Gmina Michałowo is an urban-rural gmina (administrative district) in Białystok County, Podlaskie Voivodeship, in north-eastern Poland, on the border with Belarus. Its seat is the town of Michałowo, which lies approximately 31 km east of the regional capital Białystok. (Michałowo gained town status on 1 January 2009 – prior to that the district was classed as a rural gmina.)

The gmina covers an area of 409.19 km2, and as of 2006 its total population is 7,263, out of which the population of Michałowo is 3,343.

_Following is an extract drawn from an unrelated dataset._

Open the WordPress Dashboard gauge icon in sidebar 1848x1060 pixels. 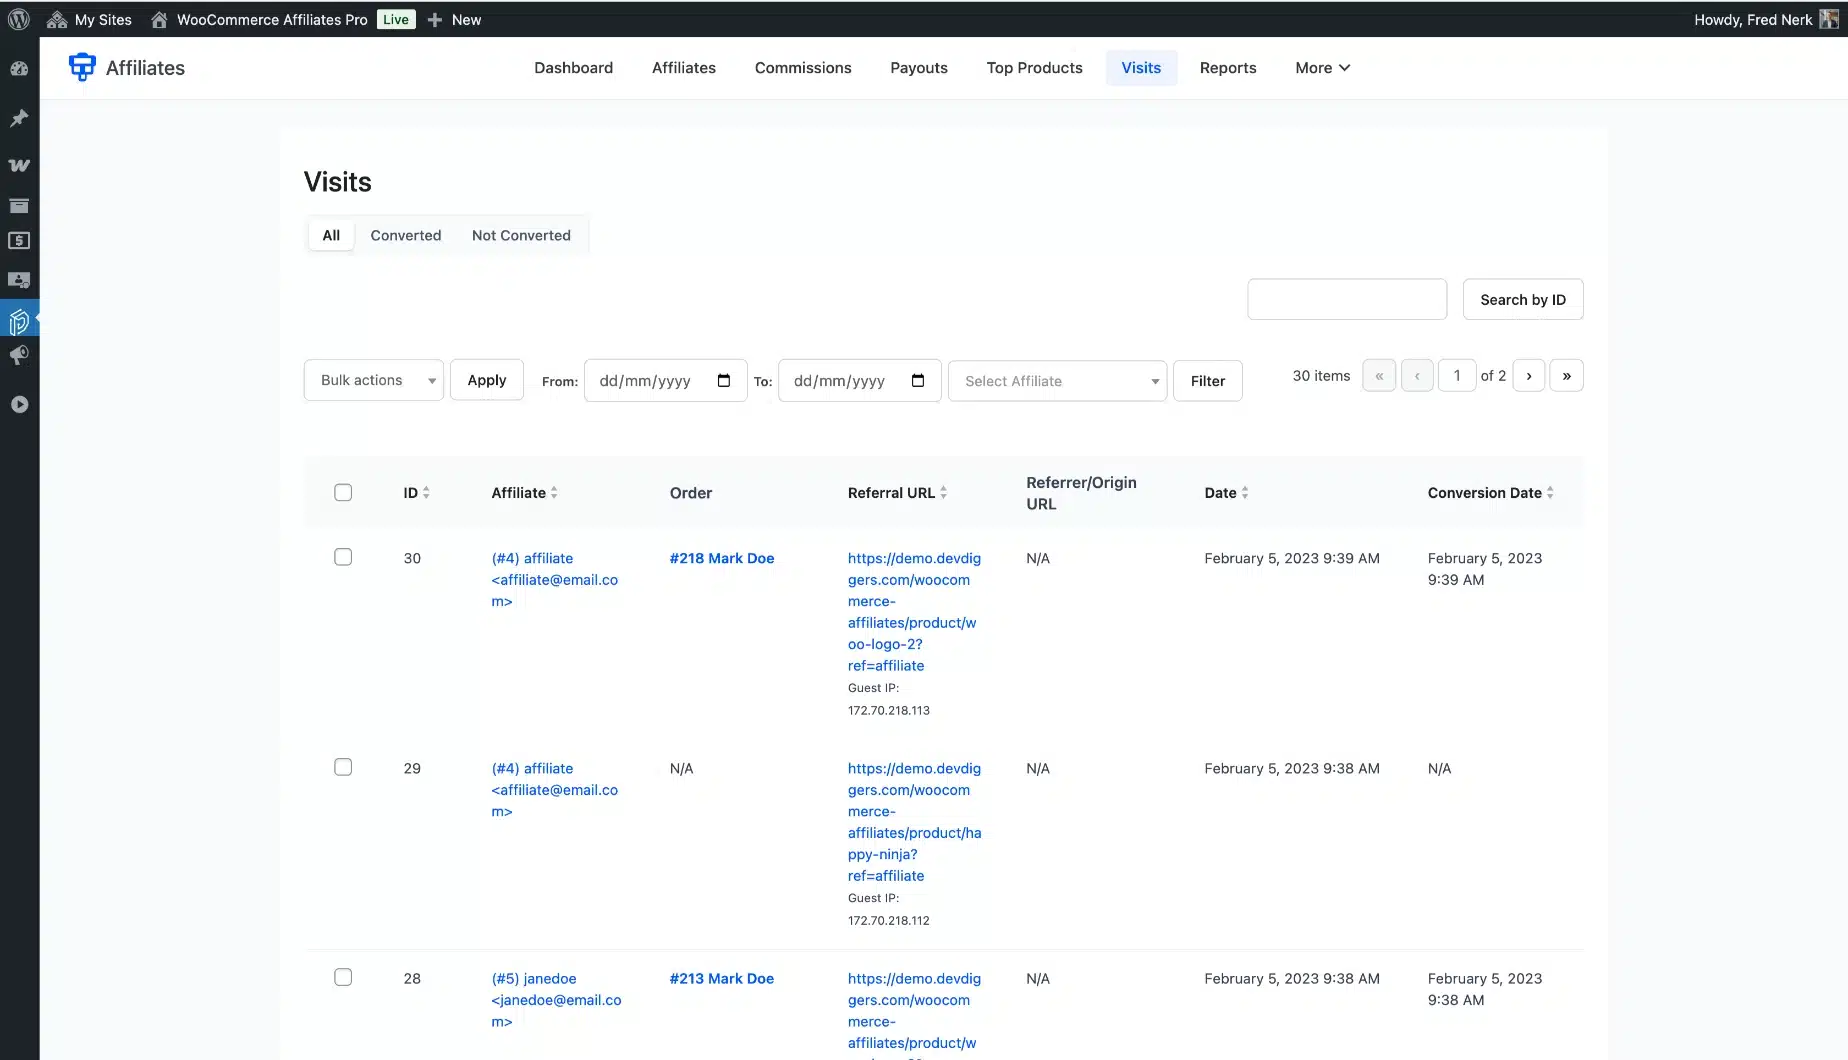pyautogui.click(x=19, y=69)
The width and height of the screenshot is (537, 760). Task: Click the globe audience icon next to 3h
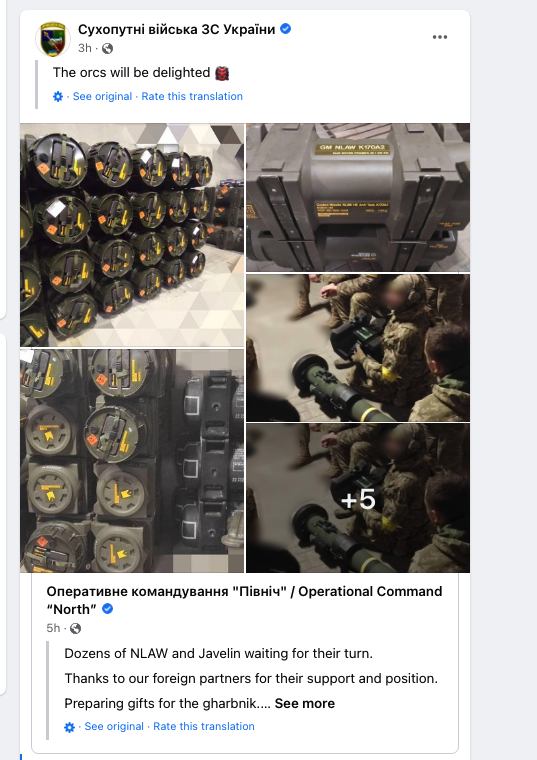point(108,48)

The gmina contains part of the protected area called Knyszyń Forest Landscape Park.

==Villages==
Apart from the town of Michałowo, the gmina contains the villages and settlements of Bachury, Bagniuki, Barszczewo, Bieńdziuga, Bołtryki, Bondary, Borsukowizna, Brzezina, Budy, Cisówka, Ciwoniuki, Dublany, Garbary, Gonczary, Gorbacze, Hieronimowo, Hoźna, Jałówka, Julianka, Juszkowy Gród, Kalitnik, Kamienny Bród, Kazimierowo, Kituryki, Kobylanka, Kokotowo, Kokotowo-Leśniczówka, Koleśne, Kondratki, Kopce, Kowalowy Gród, Krugły Lasek, Krukowszczyzna, Krynica, Kuchmy-Kuce, Kuchmy-Pietruki, Kuryły, Leonowicze, Lewsze, Maciejkowa Góra, Majdan, Marynka, Michałowo-Kolonia, Mościska, Mostowlany-Kolonia, Nowa Łuplanka, Nowa Wola, Nowe Kuchmy, Nowosady, Odnoga-Kuźmy, Osiedle Bondary, Oziabły, Pieńki, Pieńki-Kolonia, Planty, Pólko, Potoka, Rochental, Romanowo, Rudnia, Rybaki, Sacharki, Sokole, Stanek, Stara Łuplanka, Stare Kuchmy, Supruny, Suszcza, Świnobród, Szymki, Tanica Dolna, Tanica Górna, Tokarowszczyzna, Topolany, Tylwica, Tylwica-Kolonia, Tylwica-Majątek, Wierch-Topolany, Zajma, Zaleszany and Żednia.

==Neighbouring gminas==
Gmina Michałowo is bordered by the gminas of Gródek, Narew, Narewka and Zabłudów. It also borders Belarus.